- **WHAT TO WORK ON**:
Wherever the word "entry" appears in a line of the data, that line should be copied.

[Pixel coordinate grounding data]
········

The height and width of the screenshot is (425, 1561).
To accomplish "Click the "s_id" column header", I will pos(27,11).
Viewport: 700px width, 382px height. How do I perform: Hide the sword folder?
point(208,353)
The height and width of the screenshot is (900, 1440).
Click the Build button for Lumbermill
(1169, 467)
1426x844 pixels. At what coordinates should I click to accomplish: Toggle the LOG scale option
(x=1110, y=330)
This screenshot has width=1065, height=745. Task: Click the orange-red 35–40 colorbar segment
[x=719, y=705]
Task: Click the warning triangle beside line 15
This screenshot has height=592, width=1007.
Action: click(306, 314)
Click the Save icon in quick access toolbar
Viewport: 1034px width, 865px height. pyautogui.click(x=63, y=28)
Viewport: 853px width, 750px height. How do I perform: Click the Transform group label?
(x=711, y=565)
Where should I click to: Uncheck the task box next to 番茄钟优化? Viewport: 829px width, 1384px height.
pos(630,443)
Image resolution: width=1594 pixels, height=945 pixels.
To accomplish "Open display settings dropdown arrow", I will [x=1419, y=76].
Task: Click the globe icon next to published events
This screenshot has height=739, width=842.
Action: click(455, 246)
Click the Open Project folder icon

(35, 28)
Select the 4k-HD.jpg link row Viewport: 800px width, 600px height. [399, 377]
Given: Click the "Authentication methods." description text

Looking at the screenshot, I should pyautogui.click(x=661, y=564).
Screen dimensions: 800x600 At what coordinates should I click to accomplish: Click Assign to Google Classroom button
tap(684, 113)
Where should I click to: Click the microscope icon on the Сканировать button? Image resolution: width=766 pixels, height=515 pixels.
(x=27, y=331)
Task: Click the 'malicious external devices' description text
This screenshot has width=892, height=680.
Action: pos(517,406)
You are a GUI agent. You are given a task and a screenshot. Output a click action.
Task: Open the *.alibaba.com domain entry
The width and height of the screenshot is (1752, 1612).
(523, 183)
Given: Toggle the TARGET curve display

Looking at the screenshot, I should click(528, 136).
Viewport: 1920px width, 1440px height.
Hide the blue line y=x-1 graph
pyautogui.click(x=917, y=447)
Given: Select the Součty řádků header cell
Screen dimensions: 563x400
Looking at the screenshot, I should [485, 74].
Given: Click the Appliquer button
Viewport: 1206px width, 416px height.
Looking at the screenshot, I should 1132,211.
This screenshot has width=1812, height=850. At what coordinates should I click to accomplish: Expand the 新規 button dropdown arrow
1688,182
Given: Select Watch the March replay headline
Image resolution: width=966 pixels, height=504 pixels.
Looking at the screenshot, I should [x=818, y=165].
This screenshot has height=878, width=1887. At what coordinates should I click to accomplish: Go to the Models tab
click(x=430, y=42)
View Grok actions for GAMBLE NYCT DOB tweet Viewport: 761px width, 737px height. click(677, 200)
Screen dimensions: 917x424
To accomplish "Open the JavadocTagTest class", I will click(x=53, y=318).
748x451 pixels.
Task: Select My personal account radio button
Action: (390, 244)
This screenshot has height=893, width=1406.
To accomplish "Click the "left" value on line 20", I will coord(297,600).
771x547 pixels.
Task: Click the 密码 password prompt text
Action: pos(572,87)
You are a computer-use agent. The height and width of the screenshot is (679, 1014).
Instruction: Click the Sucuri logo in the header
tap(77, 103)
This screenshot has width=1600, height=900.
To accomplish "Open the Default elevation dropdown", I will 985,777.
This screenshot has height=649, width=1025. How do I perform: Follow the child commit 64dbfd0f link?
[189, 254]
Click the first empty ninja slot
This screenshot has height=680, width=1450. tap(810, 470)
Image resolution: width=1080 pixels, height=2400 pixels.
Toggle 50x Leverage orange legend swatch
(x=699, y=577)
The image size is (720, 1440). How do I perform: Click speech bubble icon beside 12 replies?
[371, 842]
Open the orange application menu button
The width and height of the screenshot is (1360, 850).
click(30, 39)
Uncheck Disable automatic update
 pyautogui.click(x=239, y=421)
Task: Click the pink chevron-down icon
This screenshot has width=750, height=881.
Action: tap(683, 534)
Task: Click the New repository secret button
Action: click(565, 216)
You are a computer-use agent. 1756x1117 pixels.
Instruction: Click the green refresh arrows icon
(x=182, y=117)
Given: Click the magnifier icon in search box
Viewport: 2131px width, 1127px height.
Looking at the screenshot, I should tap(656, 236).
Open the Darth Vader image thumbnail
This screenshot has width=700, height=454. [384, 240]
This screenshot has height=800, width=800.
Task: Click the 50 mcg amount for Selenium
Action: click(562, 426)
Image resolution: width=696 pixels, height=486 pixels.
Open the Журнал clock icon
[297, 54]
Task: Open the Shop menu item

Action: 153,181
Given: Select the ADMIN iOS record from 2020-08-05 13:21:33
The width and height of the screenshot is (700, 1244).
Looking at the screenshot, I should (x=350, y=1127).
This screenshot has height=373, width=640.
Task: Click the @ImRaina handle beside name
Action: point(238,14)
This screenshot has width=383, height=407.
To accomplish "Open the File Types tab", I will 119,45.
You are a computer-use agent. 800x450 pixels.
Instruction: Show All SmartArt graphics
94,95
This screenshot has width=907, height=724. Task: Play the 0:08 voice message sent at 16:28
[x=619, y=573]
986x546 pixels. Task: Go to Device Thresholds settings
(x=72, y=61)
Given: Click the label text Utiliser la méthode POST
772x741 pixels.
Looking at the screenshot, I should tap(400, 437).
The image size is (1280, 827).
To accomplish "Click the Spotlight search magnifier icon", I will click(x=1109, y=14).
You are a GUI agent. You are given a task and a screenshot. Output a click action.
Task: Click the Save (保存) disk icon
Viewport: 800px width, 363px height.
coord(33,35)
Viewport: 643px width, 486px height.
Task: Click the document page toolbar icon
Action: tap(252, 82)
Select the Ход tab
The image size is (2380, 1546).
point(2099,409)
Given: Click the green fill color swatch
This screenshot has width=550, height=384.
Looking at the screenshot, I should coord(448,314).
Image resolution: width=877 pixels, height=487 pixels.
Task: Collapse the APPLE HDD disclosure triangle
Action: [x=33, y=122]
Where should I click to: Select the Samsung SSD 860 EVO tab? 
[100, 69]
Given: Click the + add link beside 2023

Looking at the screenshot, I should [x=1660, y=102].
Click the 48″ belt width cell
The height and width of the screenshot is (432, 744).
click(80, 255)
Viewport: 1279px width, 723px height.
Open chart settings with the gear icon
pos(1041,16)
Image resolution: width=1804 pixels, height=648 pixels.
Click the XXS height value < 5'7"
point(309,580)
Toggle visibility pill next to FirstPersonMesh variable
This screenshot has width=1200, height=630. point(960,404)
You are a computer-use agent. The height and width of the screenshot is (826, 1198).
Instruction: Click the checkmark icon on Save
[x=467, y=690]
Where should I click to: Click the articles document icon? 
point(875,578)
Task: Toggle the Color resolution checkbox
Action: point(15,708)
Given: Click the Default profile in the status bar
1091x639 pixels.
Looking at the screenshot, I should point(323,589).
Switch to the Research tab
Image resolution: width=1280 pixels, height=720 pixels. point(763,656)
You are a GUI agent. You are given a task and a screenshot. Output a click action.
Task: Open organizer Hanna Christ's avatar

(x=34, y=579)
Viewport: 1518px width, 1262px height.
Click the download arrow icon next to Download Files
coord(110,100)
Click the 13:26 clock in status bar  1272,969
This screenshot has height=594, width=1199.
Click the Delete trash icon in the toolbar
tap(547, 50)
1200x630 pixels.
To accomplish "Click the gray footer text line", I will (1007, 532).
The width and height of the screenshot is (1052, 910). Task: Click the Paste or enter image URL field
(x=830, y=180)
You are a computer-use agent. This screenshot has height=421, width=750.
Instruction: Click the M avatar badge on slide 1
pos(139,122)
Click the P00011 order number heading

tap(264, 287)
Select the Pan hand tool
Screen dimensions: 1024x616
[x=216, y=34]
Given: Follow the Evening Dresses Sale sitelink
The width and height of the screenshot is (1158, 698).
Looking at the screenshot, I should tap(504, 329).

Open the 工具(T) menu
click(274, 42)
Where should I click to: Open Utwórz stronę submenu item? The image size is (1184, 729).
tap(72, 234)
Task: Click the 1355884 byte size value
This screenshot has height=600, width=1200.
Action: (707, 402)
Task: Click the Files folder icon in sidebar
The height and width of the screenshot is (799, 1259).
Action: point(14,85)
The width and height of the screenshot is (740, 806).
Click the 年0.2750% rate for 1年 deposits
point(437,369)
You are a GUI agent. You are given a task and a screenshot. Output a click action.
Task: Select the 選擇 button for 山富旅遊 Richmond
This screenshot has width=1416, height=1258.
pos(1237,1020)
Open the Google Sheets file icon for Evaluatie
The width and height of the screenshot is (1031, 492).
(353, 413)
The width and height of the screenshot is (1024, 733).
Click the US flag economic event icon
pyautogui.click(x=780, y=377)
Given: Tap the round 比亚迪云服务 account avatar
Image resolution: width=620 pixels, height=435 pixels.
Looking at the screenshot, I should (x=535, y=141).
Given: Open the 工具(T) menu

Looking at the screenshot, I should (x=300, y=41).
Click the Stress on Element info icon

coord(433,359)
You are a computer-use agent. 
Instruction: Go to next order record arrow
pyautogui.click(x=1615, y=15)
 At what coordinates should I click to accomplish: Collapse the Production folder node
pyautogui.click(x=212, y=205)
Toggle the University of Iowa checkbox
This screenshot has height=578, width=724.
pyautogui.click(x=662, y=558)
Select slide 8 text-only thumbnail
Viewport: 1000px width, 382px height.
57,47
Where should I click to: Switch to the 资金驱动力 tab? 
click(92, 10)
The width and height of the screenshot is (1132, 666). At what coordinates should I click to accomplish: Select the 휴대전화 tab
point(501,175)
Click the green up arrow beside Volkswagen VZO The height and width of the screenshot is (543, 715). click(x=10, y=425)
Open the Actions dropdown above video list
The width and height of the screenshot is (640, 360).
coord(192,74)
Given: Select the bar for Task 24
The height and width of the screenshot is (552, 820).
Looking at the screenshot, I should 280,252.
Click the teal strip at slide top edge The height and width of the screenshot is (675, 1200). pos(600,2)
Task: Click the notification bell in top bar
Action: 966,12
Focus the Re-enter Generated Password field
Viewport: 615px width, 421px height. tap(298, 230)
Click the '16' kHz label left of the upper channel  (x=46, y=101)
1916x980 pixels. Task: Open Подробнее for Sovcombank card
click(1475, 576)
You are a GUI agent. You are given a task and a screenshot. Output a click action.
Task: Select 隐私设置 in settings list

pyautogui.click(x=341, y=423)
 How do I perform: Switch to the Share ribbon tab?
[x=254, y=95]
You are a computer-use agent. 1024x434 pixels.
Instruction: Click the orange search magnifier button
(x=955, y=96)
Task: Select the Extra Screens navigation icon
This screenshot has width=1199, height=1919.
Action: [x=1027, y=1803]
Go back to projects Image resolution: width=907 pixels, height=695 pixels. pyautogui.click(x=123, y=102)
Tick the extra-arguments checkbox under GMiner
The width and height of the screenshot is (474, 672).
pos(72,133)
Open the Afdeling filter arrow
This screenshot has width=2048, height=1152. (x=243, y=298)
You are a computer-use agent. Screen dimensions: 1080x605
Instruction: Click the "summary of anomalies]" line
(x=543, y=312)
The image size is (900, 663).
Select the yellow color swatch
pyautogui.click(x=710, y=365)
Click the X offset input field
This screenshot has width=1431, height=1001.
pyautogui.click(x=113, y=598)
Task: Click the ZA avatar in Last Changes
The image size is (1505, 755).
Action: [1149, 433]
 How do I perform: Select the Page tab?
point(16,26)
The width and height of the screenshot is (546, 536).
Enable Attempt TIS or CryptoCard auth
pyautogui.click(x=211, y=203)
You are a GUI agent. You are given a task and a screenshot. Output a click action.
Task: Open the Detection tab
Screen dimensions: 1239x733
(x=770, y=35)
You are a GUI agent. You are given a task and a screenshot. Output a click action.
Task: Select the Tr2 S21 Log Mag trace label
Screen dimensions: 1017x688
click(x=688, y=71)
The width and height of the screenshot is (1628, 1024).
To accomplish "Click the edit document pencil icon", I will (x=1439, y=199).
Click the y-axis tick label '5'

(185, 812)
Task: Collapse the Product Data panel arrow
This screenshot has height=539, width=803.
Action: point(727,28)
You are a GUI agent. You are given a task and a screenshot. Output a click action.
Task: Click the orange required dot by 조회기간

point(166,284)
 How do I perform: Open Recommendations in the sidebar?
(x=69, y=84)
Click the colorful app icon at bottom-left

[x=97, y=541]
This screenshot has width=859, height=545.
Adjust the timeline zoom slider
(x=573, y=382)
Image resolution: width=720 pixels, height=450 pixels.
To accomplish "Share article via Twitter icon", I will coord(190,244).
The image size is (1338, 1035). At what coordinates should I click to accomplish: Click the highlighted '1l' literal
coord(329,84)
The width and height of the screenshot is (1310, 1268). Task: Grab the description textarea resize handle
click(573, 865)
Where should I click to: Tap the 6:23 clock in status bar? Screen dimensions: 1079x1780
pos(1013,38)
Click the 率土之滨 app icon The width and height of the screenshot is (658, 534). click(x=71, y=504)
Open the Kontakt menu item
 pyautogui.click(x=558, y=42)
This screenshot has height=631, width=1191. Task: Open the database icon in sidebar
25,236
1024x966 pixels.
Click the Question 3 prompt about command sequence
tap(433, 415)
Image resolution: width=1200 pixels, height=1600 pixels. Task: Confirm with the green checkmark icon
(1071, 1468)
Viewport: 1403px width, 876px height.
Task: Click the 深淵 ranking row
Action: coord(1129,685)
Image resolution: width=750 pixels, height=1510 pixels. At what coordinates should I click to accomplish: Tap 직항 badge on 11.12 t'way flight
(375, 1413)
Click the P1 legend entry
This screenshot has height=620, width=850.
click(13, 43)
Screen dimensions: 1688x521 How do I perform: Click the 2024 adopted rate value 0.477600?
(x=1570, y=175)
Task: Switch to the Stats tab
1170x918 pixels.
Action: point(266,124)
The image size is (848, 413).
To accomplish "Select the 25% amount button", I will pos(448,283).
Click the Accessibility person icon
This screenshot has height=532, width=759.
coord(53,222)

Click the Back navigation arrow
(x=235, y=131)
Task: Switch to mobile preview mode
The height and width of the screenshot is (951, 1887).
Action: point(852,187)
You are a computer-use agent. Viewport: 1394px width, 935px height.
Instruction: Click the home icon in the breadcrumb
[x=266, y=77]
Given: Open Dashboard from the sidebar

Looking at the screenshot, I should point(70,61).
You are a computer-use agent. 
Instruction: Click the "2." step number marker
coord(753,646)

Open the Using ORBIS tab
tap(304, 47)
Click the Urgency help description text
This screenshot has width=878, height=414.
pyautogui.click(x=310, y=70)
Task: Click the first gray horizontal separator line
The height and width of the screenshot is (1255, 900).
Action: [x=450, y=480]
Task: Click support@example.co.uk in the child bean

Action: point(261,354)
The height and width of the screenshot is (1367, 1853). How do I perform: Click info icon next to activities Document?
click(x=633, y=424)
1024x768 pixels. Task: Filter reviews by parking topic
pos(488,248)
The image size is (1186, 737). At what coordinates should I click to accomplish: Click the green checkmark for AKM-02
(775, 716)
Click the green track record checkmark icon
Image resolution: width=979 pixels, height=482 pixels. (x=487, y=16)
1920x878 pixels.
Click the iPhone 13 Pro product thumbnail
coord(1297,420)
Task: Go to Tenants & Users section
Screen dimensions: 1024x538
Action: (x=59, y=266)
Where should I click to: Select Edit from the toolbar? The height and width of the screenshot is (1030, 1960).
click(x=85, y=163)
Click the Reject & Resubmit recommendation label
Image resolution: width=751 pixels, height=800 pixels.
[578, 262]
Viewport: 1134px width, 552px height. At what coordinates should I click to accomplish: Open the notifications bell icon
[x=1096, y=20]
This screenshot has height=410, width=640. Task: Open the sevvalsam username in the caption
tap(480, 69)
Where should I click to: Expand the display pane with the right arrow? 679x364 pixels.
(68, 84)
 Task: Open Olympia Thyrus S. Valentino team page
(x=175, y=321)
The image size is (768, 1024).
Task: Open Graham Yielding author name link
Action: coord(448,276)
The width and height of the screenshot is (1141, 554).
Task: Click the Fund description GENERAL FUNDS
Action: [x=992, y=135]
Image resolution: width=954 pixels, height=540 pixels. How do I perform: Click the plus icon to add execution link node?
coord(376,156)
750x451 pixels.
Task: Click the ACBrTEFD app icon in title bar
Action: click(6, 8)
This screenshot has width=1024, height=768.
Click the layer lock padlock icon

········

- **SOLUTION TO THE EXERCISE**:
Task: Open the *.alibaba.com domain entry
Click the P1 legend entry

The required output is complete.